[[ Record set open ]]

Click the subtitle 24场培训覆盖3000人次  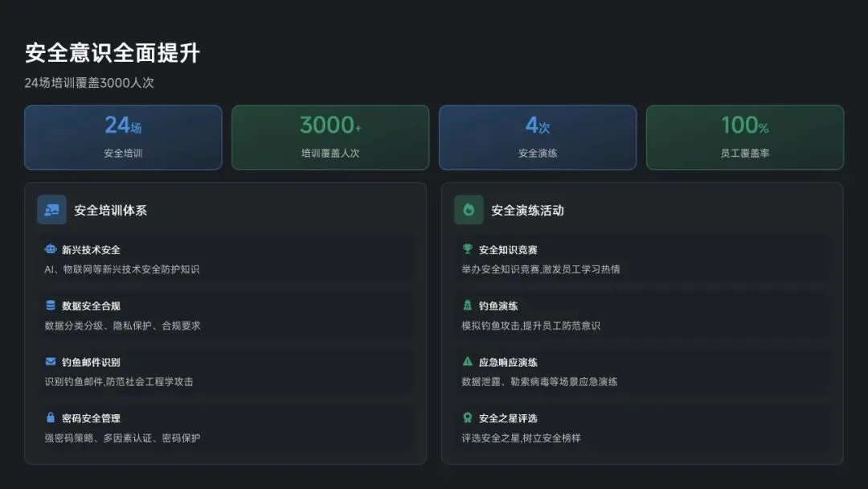tap(89, 83)
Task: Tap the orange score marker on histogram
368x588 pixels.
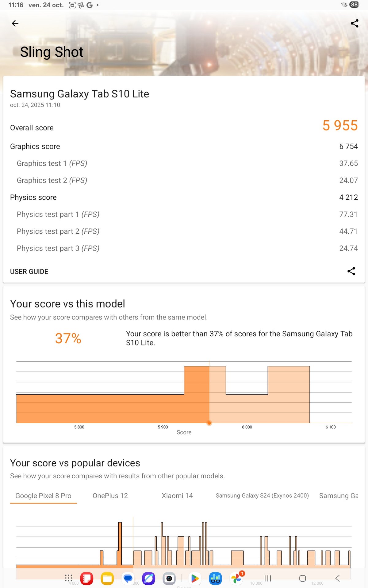Action: [x=209, y=423]
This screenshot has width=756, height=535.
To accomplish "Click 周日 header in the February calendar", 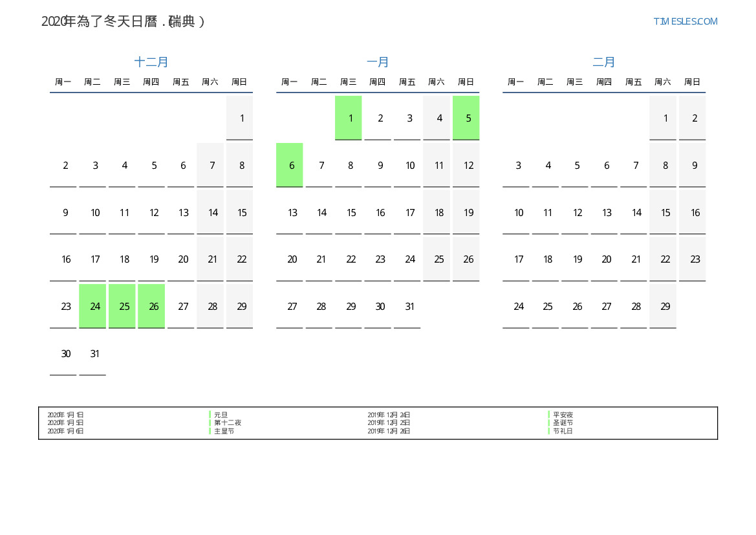I will pyautogui.click(x=692, y=82).
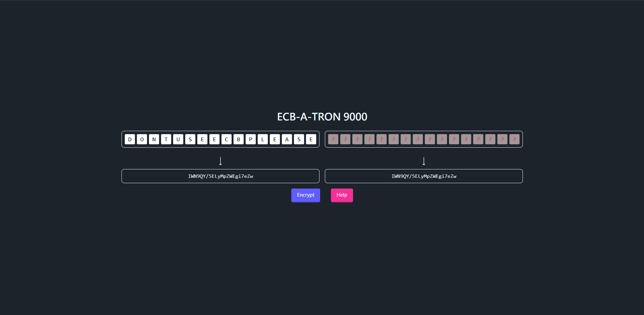The image size is (644, 315).
Task: Select the ciphertext output under the hidden block
Action: [x=424, y=176]
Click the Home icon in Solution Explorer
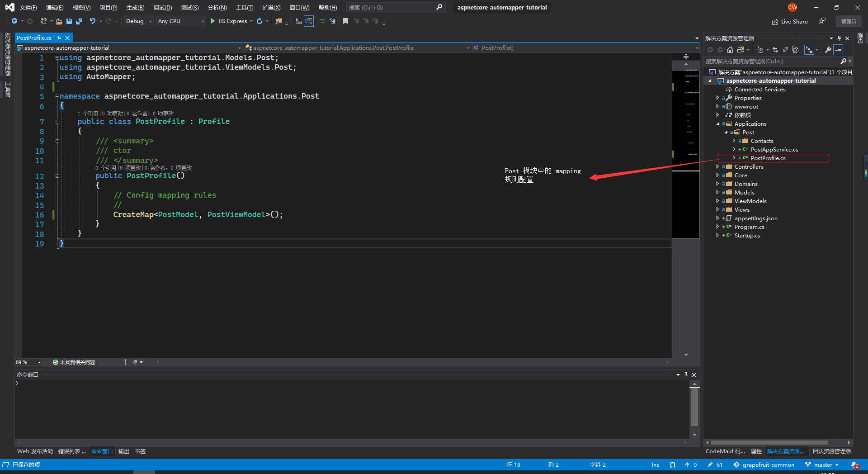 (x=730, y=50)
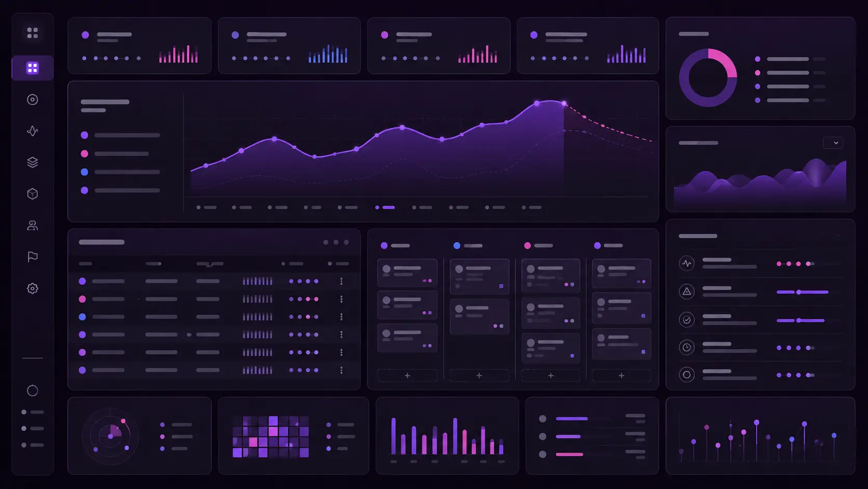Add card via plus button in first kanban column

pyautogui.click(x=407, y=375)
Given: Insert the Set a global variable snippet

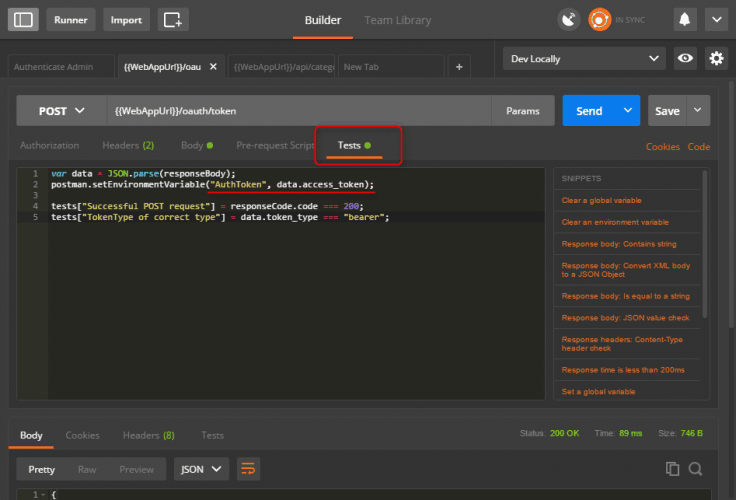Looking at the screenshot, I should coord(598,392).
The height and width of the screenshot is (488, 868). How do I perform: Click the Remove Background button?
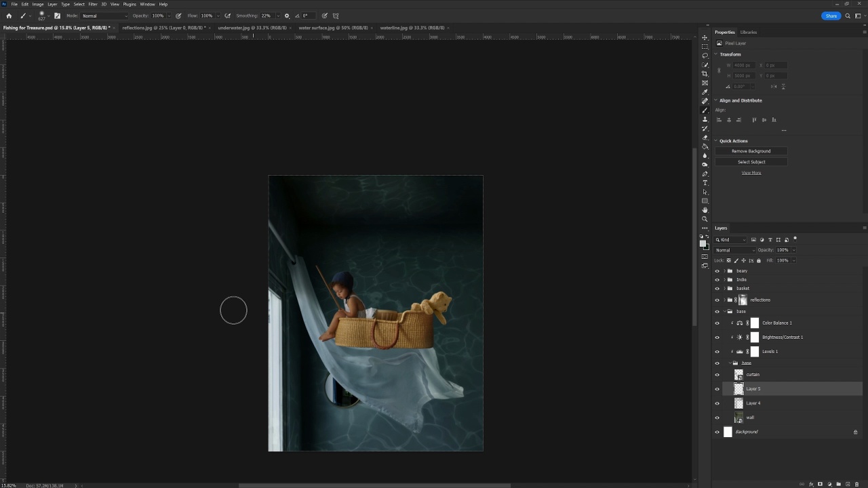click(x=751, y=151)
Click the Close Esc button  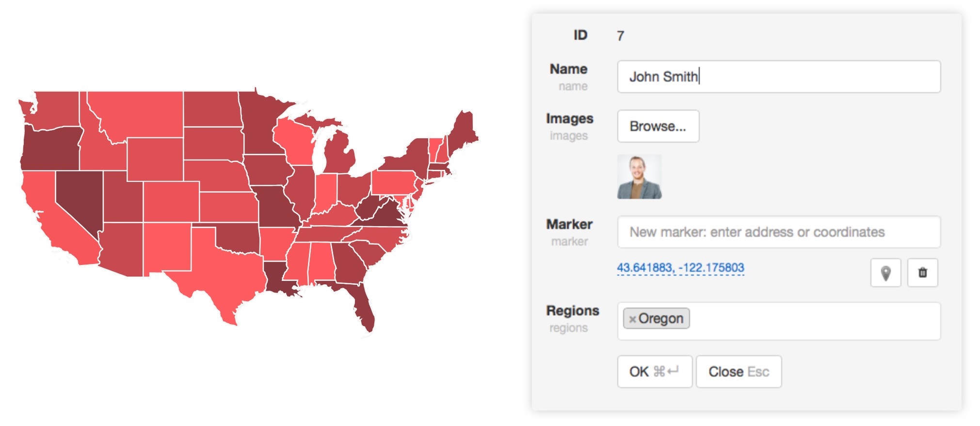tap(739, 372)
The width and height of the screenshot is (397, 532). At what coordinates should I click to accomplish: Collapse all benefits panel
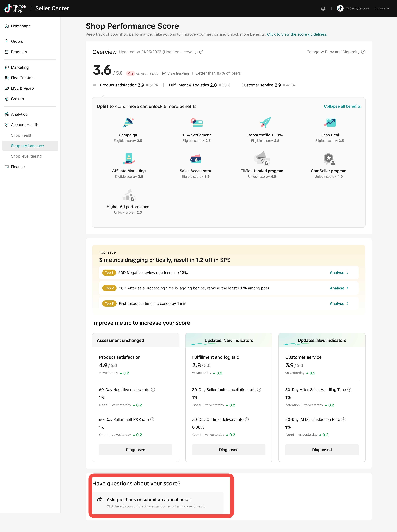click(x=342, y=106)
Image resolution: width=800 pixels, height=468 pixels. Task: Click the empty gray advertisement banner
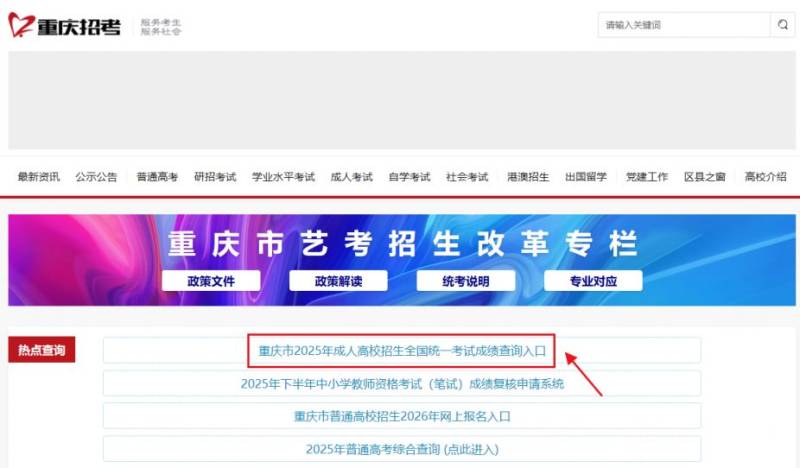[x=402, y=100]
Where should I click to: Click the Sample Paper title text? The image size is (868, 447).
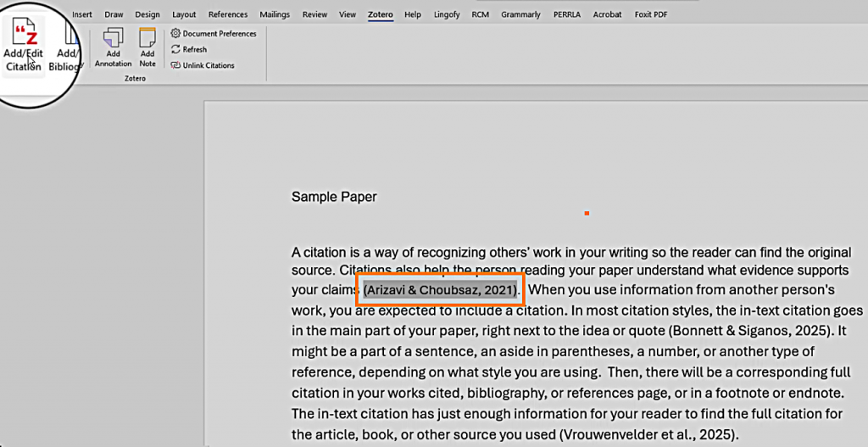tap(334, 197)
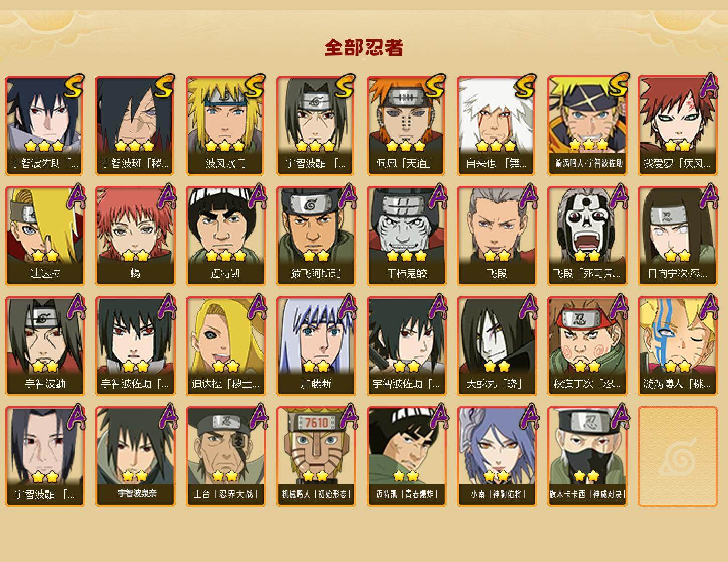Open the 旗木卡卡西「神威对决」 card
Screen dimensions: 728x562
pos(587,457)
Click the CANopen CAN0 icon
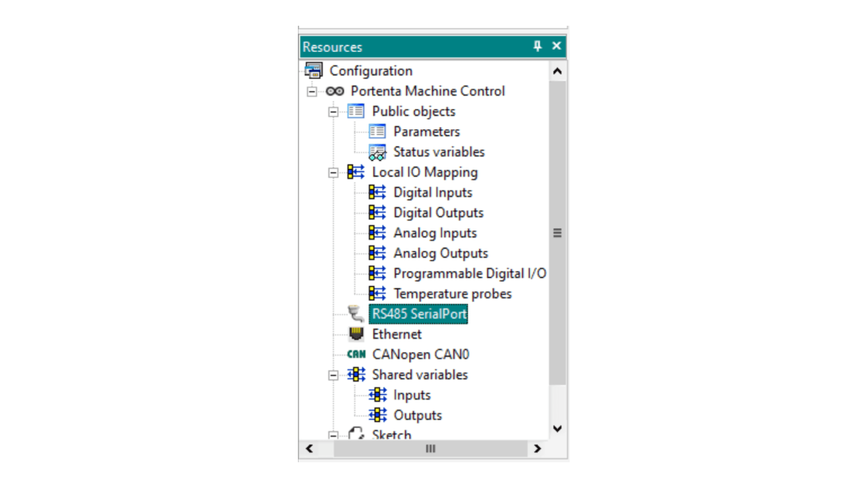Screen dimensions: 868x488 356,354
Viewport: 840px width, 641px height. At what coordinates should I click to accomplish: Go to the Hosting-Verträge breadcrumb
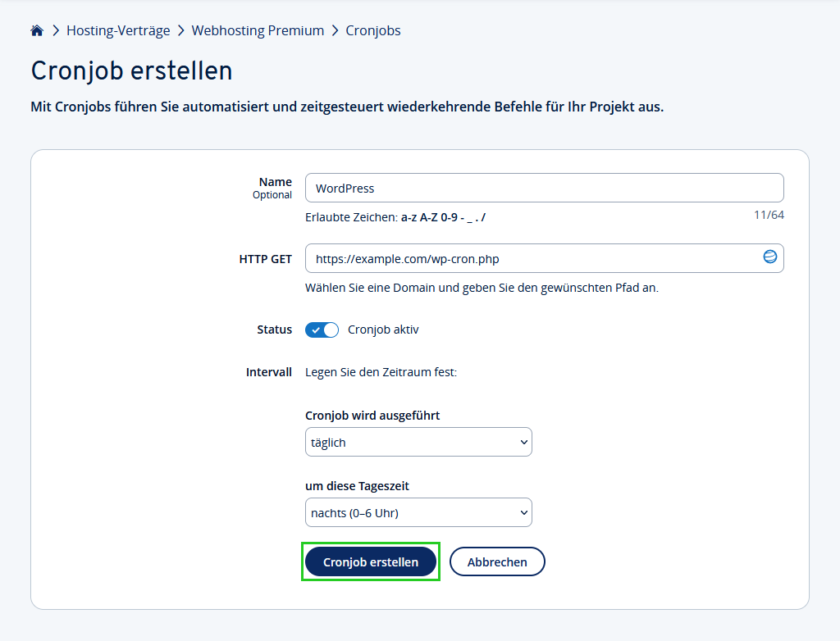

[[ Record set closed ]]

__Problem details__. Begin at the line containing "The width and" and copy every line through the end of the data above exactly, omitting the pictures.

__Answer section__.
The width and height of the screenshot is (397, 532). At what coordinates should I click to accomplish: Collapse all benefits panel
click(x=342, y=106)
Image resolution: width=800 pixels, height=468 pixels. Task: Click the empty gray advertisement banner
[x=402, y=100]
Where should I click to: Click the Sample Paper title text? The image size is (868, 447).
tap(334, 197)
Open the 旗木卡卡西「神威对决」 card
Screen dimensions: 728x562
pos(587,457)
Click the CANopen CAN0 icon
Screen dimensions: 868x488 356,354
Viewport: 840px width, 641px height. At what coordinates should I click to accomplish: Go to the Hosting-Verträge breadcrumb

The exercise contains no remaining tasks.